RECORDS PROVIDED

= = = =

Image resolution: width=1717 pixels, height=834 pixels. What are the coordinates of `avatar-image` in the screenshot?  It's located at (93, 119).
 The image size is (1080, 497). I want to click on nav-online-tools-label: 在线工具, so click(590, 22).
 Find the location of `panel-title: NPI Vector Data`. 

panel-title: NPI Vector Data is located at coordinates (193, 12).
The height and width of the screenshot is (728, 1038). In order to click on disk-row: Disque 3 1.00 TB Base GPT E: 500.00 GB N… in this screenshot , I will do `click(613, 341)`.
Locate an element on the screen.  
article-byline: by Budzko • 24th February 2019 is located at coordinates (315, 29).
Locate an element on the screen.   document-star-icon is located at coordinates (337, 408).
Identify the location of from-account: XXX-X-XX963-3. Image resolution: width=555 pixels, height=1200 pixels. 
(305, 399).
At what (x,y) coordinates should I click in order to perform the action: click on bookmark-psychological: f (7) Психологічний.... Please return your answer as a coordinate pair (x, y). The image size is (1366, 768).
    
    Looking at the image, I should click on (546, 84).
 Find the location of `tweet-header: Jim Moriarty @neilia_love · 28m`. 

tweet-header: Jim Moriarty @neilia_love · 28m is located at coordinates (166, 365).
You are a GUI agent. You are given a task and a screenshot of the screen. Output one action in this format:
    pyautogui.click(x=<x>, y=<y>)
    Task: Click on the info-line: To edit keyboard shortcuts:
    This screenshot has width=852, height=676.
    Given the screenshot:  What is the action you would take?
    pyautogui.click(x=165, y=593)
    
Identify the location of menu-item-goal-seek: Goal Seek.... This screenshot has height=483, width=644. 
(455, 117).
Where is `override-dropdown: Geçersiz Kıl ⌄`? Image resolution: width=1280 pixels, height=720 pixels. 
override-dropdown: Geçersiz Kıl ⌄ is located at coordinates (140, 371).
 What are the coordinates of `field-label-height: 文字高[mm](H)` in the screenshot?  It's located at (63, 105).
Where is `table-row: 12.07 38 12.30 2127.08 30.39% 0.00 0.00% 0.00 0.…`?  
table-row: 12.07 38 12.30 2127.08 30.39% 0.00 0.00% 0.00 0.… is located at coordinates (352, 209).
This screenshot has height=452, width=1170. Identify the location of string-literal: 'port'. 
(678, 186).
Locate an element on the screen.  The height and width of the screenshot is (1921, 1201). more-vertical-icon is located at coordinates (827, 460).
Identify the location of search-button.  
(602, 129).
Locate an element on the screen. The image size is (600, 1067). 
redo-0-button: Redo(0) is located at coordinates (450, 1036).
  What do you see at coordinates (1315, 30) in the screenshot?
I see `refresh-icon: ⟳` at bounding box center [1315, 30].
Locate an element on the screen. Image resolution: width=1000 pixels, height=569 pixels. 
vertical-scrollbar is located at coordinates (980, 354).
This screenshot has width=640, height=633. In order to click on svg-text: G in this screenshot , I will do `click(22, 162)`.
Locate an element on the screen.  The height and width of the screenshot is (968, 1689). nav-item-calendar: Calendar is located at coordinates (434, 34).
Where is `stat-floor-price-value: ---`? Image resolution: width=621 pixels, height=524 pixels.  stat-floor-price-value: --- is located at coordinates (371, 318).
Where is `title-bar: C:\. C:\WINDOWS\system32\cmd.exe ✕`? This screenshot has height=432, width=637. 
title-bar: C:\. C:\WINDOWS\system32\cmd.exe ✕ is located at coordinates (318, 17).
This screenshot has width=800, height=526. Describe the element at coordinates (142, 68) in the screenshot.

= = = =

WORK INSTRUCTIONS
Recast every line of the listing above as a JSON list of strings, one string per line, and skip the blank lines.

RESPONSE BELOW
[
  "Image resolution: width=1717 pixels, height=834 pixels. What are the coordinates of `avatar-image` in the screenshot?  It's located at (93, 119).",
  " The image size is (1080, 497). I want to click on nav-online-tools-label: 在线工具, so click(590, 22).",
  " Find the location of `panel-title: NPI Vector Data`. ",
  "panel-title: NPI Vector Data is located at coordinates (193, 12).",
  "The height and width of the screenshot is (728, 1038). In order to click on disk-row: Disque 3 1.00 TB Base GPT E: 500.00 GB N… in this screenshot , I will do `click(613, 341)`.",
  "Locate an element on the screen.  ",
  "article-byline: by Budzko • 24th February 2019 is located at coordinates (315, 29).",
  "Locate an element on the screen.   document-star-icon is located at coordinates (337, 408).",
  "Identify the location of from-account: XXX-X-XX963-3. Image resolution: width=555 pixels, height=1200 pixels. ",
  "(305, 399).",
  "At what (x,y) coordinates should I click in order to perform the action: click on bookmark-psychological: f (7) Психологічний.... Please return your answer as a coordinate pair (x, y). The image size is (1366, 768).",
  "    Looking at the image, I should click on (546, 84).",
  " Find the location of `tweet-header: Jim Moriarty @neilia_love · 28m`. ",
  "tweet-header: Jim Moriarty @neilia_love · 28m is located at coordinates (166, 365).",
  "You are a GUI agent. You are given a task and a screenshot of the screen. Output one action in this format:",
  "    pyautogui.click(x=<x>, y=<y>)",
  "    Task: Click on the info-line: To edit keyboard shortcuts:",
  "    This screenshot has width=852, height=676.",
  "    Given the screenshot:  What is the action you would take?",
  "    pyautogui.click(x=165, y=593)",
  "Identify the location of menu-item-goal-seek: Goal Seek.... This screenshot has height=483, width=644. ",
  "(455, 117).",
  "Where is `override-dropdown: Geçersiz Kıl ⌄`? Image resolution: width=1280 pixels, height=720 pixels. ",
  "override-dropdown: Geçersiz Kıl ⌄ is located at coordinates (140, 371).",
  " What are the coordinates of `field-label-height: 文字高[mm](H)` in the screenshot?  It's located at (63, 105).",
  "Where is `table-row: 12.07 38 12.30 2127.08 30.39% 0.00 0.00% 0.00 0.…`?  ",
  "table-row: 12.07 38 12.30 2127.08 30.39% 0.00 0.00% 0.00 0.… is located at coordinates (352, 209).",
  "This screenshot has height=452, width=1170. Identify the location of string-literal: 'port'. ",
  "(678, 186).",
  "Locate an element on the screen.  The height and width of the screenshot is (1921, 1201). more-vertical-icon is located at coordinates (827, 460).",
  "Identify the location of search-button.  ",
  "(602, 129).",
  "Locate an element on the screen. The image size is (600, 1067). ",
  "redo-0-button: Redo(0) is located at coordinates (450, 1036).",
  "  What do you see at coordinates (1315, 30) in the screenshot?",
  "I see `refresh-icon: ⟳` at bounding box center [1315, 30].",
  "Locate an element on the screen. Image resolution: width=1000 pixels, height=569 pixels. ",
  "vertical-scrollbar is located at coordinates (980, 354).",
  "This screenshot has width=640, height=633. In order to click on svg-text: G in this screenshot , I will do `click(22, 162)`.",
  "Locate an element on the screen.  The height and width of the screenshot is (968, 1689). nav-item-calendar: Calendar is located at coordinates (434, 34).",
  "Where is `stat-floor-price-value: ---`? Image resolution: width=621 pixels, height=524 pixels.  stat-floor-price-value: --- is located at coordinates (371, 318).",
  "Where is `title-bar: C:\\. C:\\WINDOWS\\system32\\cmd.exe ✕`? This screenshot has height=432, width=637. ",
  "title-bar: C:\\. C:\\WINDOWS\\system32\\cmd.exe ✕ is located at coordinates (318, 17).",
  "This screenshot has width=800, height=526. Describe the element at coordinates (142, 68) in the screenshot."
]